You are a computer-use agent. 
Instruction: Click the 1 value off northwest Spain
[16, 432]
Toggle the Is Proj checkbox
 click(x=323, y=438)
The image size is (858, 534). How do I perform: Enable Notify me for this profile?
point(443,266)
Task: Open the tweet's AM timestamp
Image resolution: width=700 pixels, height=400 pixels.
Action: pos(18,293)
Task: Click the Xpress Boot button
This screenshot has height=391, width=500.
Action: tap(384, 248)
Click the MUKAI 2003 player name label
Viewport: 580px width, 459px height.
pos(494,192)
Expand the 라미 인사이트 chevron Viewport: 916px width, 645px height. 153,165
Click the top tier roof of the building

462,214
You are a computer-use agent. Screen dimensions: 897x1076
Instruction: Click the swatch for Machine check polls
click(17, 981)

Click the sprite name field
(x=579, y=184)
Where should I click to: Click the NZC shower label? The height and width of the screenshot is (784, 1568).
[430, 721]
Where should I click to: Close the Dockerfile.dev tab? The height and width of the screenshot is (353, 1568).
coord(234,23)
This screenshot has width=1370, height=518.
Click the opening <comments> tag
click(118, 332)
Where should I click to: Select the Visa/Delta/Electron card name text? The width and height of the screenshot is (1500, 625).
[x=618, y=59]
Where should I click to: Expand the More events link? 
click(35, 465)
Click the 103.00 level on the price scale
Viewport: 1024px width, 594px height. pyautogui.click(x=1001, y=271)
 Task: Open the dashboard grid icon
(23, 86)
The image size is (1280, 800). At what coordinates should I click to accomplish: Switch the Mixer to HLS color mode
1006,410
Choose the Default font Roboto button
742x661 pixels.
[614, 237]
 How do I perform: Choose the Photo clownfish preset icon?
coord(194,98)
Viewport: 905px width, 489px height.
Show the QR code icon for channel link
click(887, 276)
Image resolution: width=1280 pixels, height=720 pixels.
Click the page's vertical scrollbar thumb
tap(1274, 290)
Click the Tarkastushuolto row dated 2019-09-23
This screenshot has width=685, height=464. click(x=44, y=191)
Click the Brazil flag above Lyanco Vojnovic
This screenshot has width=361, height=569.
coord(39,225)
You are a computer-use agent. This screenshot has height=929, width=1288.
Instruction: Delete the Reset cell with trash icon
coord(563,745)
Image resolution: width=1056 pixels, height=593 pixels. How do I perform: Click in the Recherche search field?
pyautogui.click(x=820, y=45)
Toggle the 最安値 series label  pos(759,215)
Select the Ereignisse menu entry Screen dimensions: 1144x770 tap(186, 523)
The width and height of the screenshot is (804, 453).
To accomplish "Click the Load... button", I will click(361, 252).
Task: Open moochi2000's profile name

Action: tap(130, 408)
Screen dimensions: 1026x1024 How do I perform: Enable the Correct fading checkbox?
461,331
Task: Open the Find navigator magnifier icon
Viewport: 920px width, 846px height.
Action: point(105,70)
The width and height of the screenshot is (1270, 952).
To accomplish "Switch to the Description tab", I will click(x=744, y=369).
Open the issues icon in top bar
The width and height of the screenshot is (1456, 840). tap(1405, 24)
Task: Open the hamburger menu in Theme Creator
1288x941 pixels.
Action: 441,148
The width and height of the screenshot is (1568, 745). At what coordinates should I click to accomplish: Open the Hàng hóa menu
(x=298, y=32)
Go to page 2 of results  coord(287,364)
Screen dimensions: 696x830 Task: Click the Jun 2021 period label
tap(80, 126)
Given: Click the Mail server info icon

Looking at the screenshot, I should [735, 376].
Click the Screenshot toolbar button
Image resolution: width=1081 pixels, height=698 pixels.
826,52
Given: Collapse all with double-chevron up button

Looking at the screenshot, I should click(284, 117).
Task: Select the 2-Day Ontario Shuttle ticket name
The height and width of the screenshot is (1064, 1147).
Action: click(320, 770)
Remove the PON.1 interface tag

◇ ◇ ◇

▸ **WORK INSTRUCTIONS**
From the listing above, extract all records word for word.

▸ **WRITTEN ANSWER**
You are a computer-use agent. 
Instruction: Click the 1 value off northwest Spain
[16, 432]
Toggle the Is Proj checkbox
 click(x=323, y=438)
The image size is (858, 534). How do I perform: Enable Notify me for this profile?
point(443,266)
Task: Open the tweet's AM timestamp
Image resolution: width=700 pixels, height=400 pixels.
Action: pos(18,293)
Task: Click the Xpress Boot button
This screenshot has height=391, width=500.
Action: tap(384, 248)
Click the MUKAI 2003 player name label
Viewport: 580px width, 459px height.
pos(494,192)
Expand the 라미 인사이트 chevron Viewport: 916px width, 645px height. 153,165
Click the top tier roof of the building

462,214
You are a computer-use agent. Screen dimensions: 897x1076
Instruction: Click the swatch for Machine check polls
click(17, 981)

Click the sprite name field
(x=579, y=184)
Where should I click to: Click the NZC shower label? The height and width of the screenshot is (784, 1568).
[430, 721]
Where should I click to: Close the Dockerfile.dev tab? The height and width of the screenshot is (353, 1568).
coord(234,23)
This screenshot has width=1370, height=518.
Click the opening <comments> tag
click(118, 332)
Where should I click to: Select the Visa/Delta/Electron card name text? The width and height of the screenshot is (1500, 625).
[x=618, y=59]
Where should I click to: Expand the More events link? 
click(35, 465)
Click the 103.00 level on the price scale
Viewport: 1024px width, 594px height. pyautogui.click(x=1001, y=271)
 Task: Open the dashboard grid icon
(23, 86)
The image size is (1280, 800). At what coordinates should I click to accomplish: Switch the Mixer to HLS color mode
1006,410
Choose the Default font Roboto button
742x661 pixels.
[614, 237]
 How do I perform: Choose the Photo clownfish preset icon?
coord(194,98)
Viewport: 905px width, 489px height.
Show the QR code icon for channel link
click(887, 276)
Image resolution: width=1280 pixels, height=720 pixels.
Click the page's vertical scrollbar thumb
tap(1274, 290)
Click the Tarkastushuolto row dated 2019-09-23
This screenshot has width=685, height=464. click(x=44, y=191)
Click the Brazil flag above Lyanco Vojnovic
This screenshot has width=361, height=569.
coord(39,225)
You are a computer-use agent. This screenshot has height=929, width=1288.
Instruction: Delete the Reset cell with trash icon
coord(563,745)
Image resolution: width=1056 pixels, height=593 pixels. How do I perform: Click in the Recherche search field?
pyautogui.click(x=820, y=45)
Toggle the 最安値 series label  pos(759,215)
Select the Ereignisse menu entry Screen dimensions: 1144x770 tap(186, 523)
The width and height of the screenshot is (804, 453).
To accomplish "Click the Load... button", I will click(361, 252).
Task: Open moochi2000's profile name

Action: tap(130, 408)
Screen dimensions: 1026x1024 How do I perform: Enable the Correct fading checkbox?
461,331
Task: Open the Find navigator magnifier icon
Viewport: 920px width, 846px height.
Action: point(105,70)
The width and height of the screenshot is (1270, 952).
To accomplish "Switch to the Description tab", I will click(x=744, y=369).
Open the issues icon in top bar
The width and height of the screenshot is (1456, 840). tap(1405, 24)
Task: Open the hamburger menu in Theme Creator
1288x941 pixels.
Action: 441,148
The width and height of the screenshot is (1568, 745). At what coordinates should I click to accomplish: Open the Hàng hóa menu
(x=298, y=32)
Go to page 2 of results  coord(287,364)
Screen dimensions: 696x830 Task: Click the Jun 2021 period label
tap(80, 126)
Given: Click the Mail server info icon

Looking at the screenshot, I should [735, 376].
Click the Screenshot toolbar button
Image resolution: width=1081 pixels, height=698 pixels.
826,52
Given: Collapse all with double-chevron up button

Looking at the screenshot, I should click(284, 117).
Task: Select the 2-Day Ontario Shuttle ticket name
The height and width of the screenshot is (1064, 1147).
Action: click(320, 770)
Remove the PON.1 interface tag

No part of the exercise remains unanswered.